SHORT PROBLEM 1:
Summarize the article on solicitors' rights to appear in the higher courts in two sentences.

DOCUMENT TEXT:
◇ ◇ ◇
|This article is part of the series: Courts of England and Wales|
|Law of England and Wales|
||The examples and perspective in this article deal primarily with the United Kingdom and do not represent a worldwide view of the subject. (February 2015)|
Historically, solicitors took conduct of litigation, and undertook advocacy in the lower courts (tribunals, Coroner's Courts, Magistrates' Courts, County Courts, Sheriff Courts). They were not able to represent their clients in court in the higher courts: Crown Court, High Court, Court of Appeal, Court of Session, Privy Council, and House of Lords. Instead, solicitors were required to instruct barristers (in England and Wales) or advocates (in Scotland) to represent their clients in court.
Section 27 of the Courts and Legal Services Act 1990, in England and Wales, and section 24 of the Law Reform (Miscellaneous Provisions) (Scotland) Act 1990, in Scotland, created a route for solicitors to qualify for a grant of rights of audience in the higher courts when they have sufficient training and experience. The complex rules and regulations were relaxed in England and Wales by the Higher Courts Qualification Regulations 2000 so as to establish four main routes to qualify for higher rights of audience: development (training, assessment, and a portfolio of cases); accreditation (experience and an advocacy assessment); exemption (sufficient experience); and former barrister (called to the bar before 31 July 2000). Higher rights of audience may be granted for the higher criminal courts, or the higher civil courts, or both. In England and Wales, solicitor advocates wear a gown, winged collar and bands, and may also wear a wig in circumstances where they are worn by barristers. In Scotland they wear a gown over business dress, but no wig, in line with other Scottish solicitors.
Solicitor higher court advocacy has developed significantly since its first authorisation by the Courts and Legal Services Act 1990. Although only a handful of solicitors acquired higher rights as the first batch of advocates in 1994, they included some of the most senior figures in the legal establishment of the time, such as Sir David Napley, founding partner of Kingsley Napley. Approximately 4,000 advocates have since been authorised for crime, civil, or both. They represent a wide spectrum of experience.
Whilst there has been a steady growth of numbers in recent years, the bulk of the serious advocacy is still undertaken by solicitor advocates with many years of advocacy practice behind them. Some solicitor advocates have been working exclusively in higher courts for fifteen years (or longer if former barristers) and have developed particular specialisms, for example in regulatory and disciplinary work such as Andrew Hopper QC; in family work, such as June Venters QC; in extradition cases, such as Michael Caplan QC; and elsewhere in various parts of the criminal field, such as in terrorism work and fraud; e.g., Niall Quinn QC.
◇ ◇ ◇
(Pointing data for screenshots)

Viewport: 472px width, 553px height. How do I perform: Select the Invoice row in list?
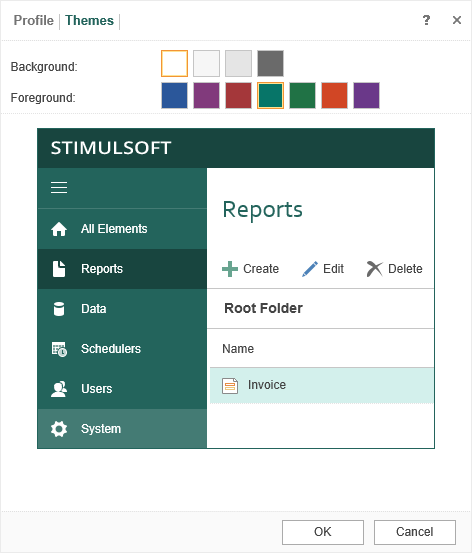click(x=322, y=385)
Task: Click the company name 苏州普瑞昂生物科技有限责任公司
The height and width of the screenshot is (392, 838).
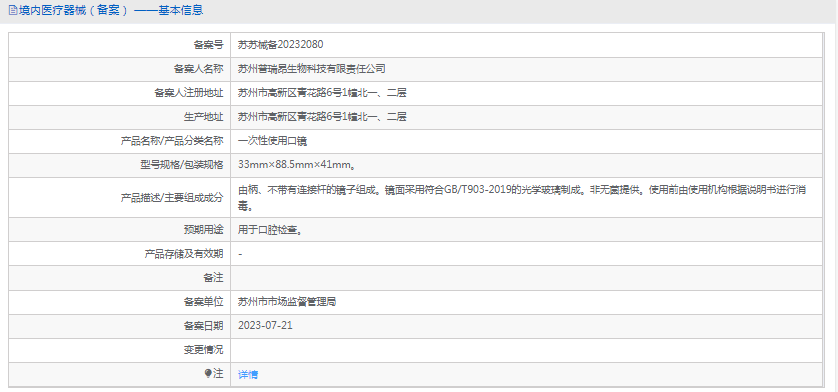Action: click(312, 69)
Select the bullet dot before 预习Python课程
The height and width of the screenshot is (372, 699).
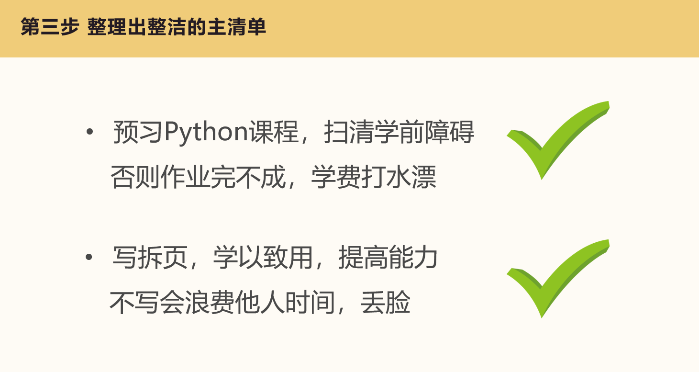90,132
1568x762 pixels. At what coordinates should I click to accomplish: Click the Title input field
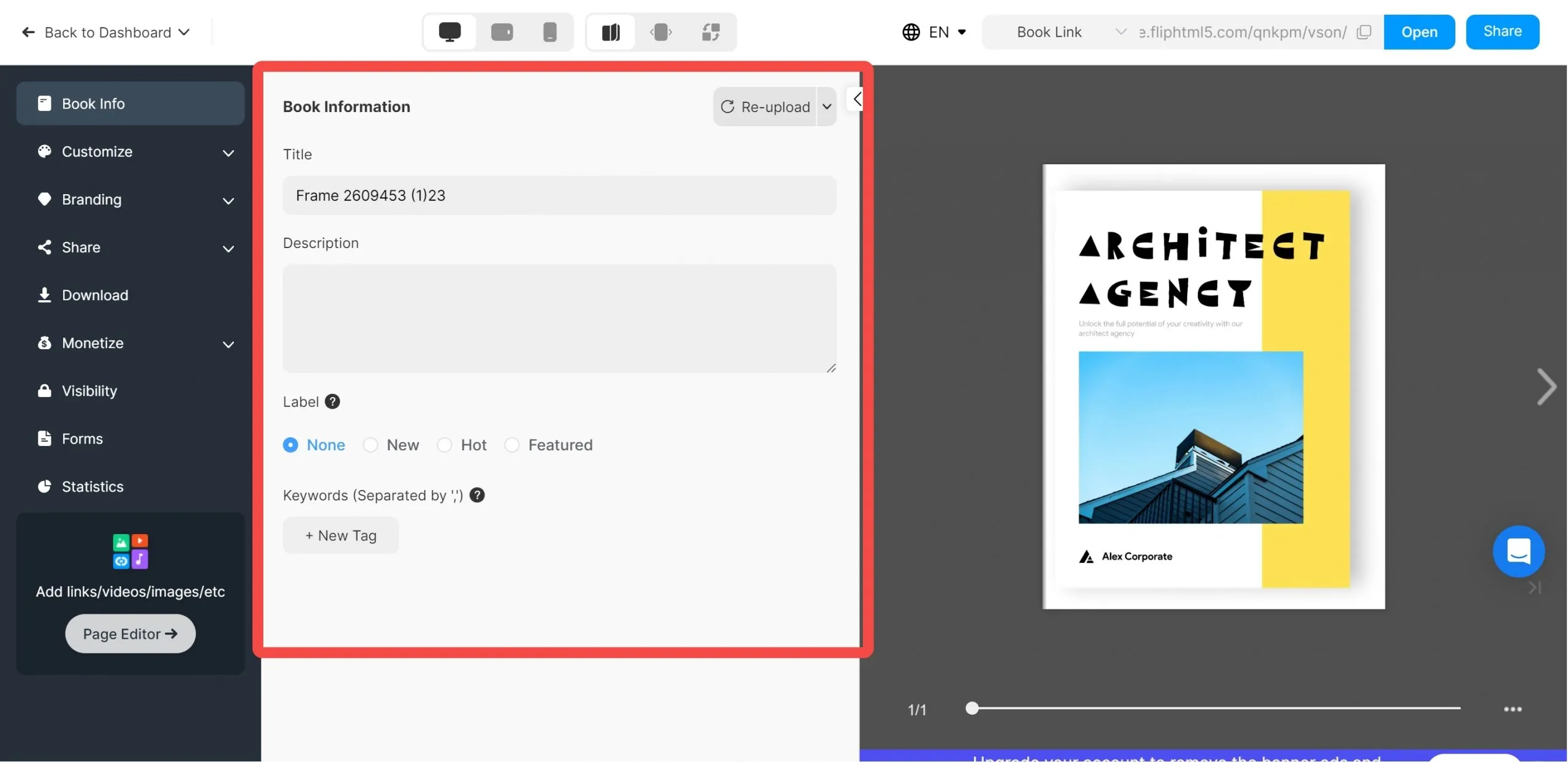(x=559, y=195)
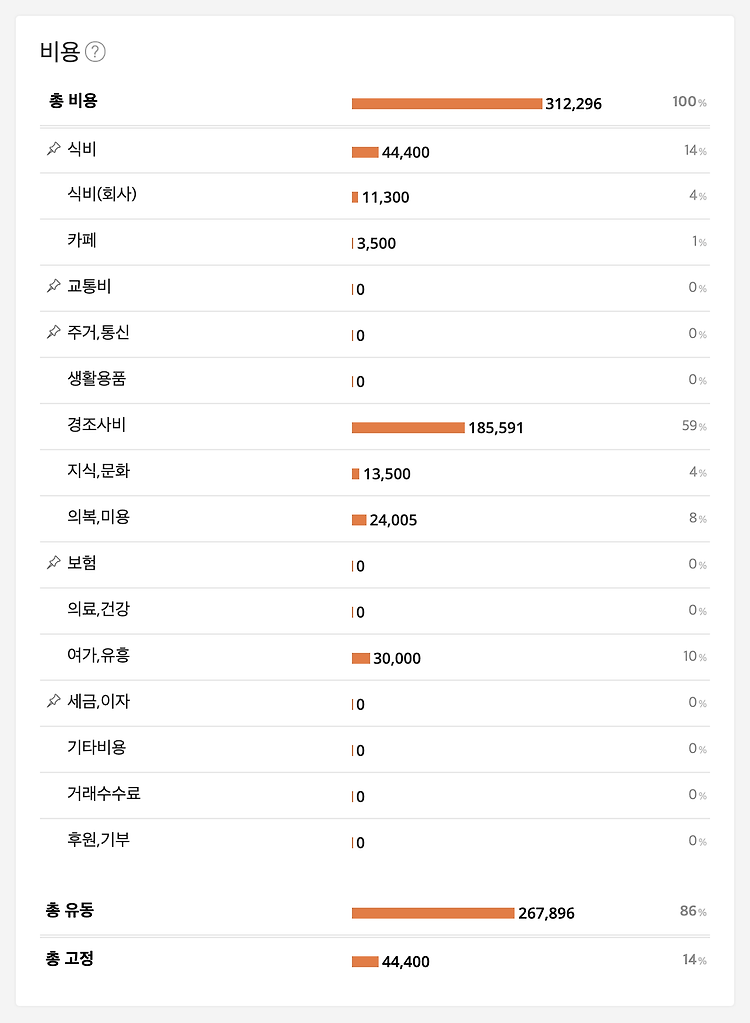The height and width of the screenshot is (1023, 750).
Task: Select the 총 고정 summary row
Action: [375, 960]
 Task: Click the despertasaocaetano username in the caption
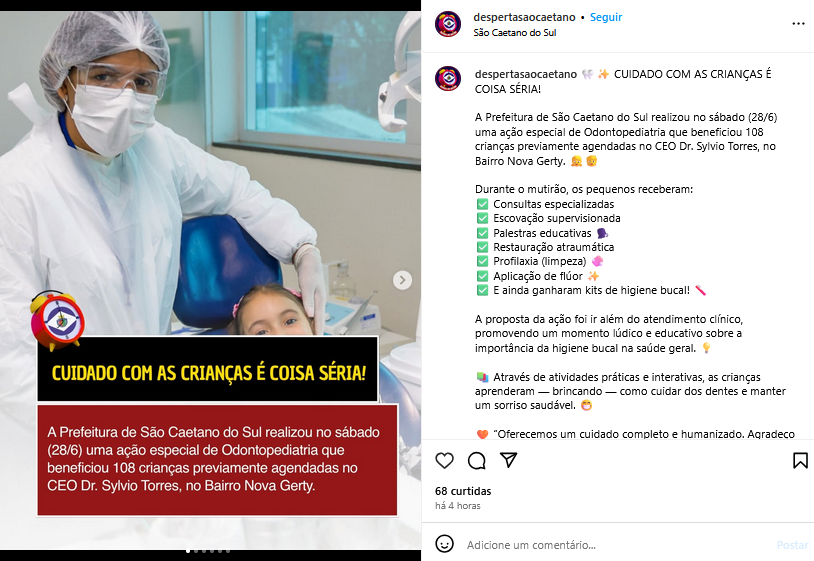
◇ ◇ ◇
SHORT PROBLEM 2:
Please replace "input field" with "text box" in the listing, starting at the line that contains "1568x762 pixels. At" and ending at the end of the listing, with everything else left unchanged. Leave out the pictures.

TASK ANSWER 1:
Historically, solicitors could act as advocates only in the lower courts and had to instruct barristers or advocates to represent their clients in the higher courts. Laws passed in 1990 created routes for solicitors with enough training and experience to gain higher rights of audience, and about 4,000 advocates have since been authorized for crime, civil, or both.

TASK ANSWER 2:
1568x762 pixels. At what coordinates should I click to accomplish: Click the Title text box
(x=559, y=195)
The height and width of the screenshot is (1023, 750).
Task: Select the 총 고정 summary row
Action: [375, 960]
 Task: Click the despertasaocaetano username in the caption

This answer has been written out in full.